L’inconfessabile cui prodest della sanguinaria guerriglia scatenata dai miliziani palestinesi rimbalza fino al Cremlino e all’esigenza di Putin di scatenare un’inferno in Medio oriente, storico punto nevralgico delle tensioni internazionali, che allenti la morsa della controffensiva ucraina che sta respingendo entro i confini della Russia un’invasione fallimentare e soprattutto rovinosa per la sua stessa sopravvivenza. 
La capillarità strategica del blitz messo in atto da Hamas, oltre al supporto diretto dei pasdaran iraniani, evidenzia il coordinamento satellitare e cibernetico, nonché la mobilitazione operativa degli apparati di spionaggio di Mosca.
In particolare l’Svr, il servizio di controspionaggio estero, ed il Gru il direttorato militare principale per le attività informative offensive. In pratica la longa manus che elimina oppositori e avversari di Putin e compie blitz e sabotaggi in tutto il mondo.

Gli Ayatollah iraniani ed Hamas sono in sostanza i terminali operativi di una strategia complessiva elaborata e manovrata dal Cremlino.
Massacri, bombardamenti, devastazioni di villaggi e città israeliane ed a Gaza sono soltanto funzionali ad spostare e a dirottare in Medio Oriente, come già sta avvenendo, attenzione strategica, schieramenti aero navali e gli armamenti destinati a coprire e sostenere la controffensiva ucraina che avanza verso il Donbass e la Crimea.
La radiografia dell’attacco palestinese, e quella di una temuta replica dal Libano da parte degli hezbollah, rivela molteplici esempi della guerra asimmetrica nella quale è specializzata l’intelligence russa.

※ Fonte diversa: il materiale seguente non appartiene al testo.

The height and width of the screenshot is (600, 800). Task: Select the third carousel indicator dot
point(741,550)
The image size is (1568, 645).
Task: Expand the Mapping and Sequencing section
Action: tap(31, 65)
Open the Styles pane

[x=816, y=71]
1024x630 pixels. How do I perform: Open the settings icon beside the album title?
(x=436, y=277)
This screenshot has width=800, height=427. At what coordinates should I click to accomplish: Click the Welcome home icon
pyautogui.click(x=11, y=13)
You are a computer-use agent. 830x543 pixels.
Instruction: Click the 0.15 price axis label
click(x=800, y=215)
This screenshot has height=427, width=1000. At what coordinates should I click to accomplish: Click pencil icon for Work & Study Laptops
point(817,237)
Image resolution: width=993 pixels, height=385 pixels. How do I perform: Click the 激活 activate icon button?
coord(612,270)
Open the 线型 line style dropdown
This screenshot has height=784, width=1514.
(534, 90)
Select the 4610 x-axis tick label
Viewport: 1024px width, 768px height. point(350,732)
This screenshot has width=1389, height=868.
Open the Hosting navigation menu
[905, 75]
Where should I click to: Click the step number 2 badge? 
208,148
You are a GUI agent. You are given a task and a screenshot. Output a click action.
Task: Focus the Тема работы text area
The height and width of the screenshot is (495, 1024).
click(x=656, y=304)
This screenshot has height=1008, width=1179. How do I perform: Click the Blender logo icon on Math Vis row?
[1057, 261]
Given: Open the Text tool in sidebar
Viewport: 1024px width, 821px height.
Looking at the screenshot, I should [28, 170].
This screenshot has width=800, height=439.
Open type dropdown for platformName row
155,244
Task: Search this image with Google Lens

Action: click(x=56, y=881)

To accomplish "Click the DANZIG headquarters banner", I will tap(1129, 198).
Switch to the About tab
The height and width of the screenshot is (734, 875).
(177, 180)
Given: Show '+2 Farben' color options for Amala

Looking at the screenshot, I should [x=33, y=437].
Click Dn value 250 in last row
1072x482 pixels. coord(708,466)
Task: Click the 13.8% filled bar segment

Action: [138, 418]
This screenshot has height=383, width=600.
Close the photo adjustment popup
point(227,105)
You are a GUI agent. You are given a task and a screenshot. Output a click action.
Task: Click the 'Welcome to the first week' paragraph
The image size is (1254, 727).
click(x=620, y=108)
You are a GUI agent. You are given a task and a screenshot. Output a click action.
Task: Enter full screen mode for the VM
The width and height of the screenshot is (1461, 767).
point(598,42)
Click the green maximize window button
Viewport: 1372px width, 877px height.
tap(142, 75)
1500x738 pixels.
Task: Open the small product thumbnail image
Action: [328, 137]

Lo rileva con precisione in un commento per Formiche.net il Generale Giorgio Cuzzelli, docente di sicurezza internazionale e studi strategici all’Orientale di Napoli e alla Lumsa di Roma, secondo il quale “ é una riproposizione su larga scala dei principi asimmetrici seguiti da Samil Basaev (esperto militare russo di terrorismo russo) all’interno del contesto delle guerre cecene “.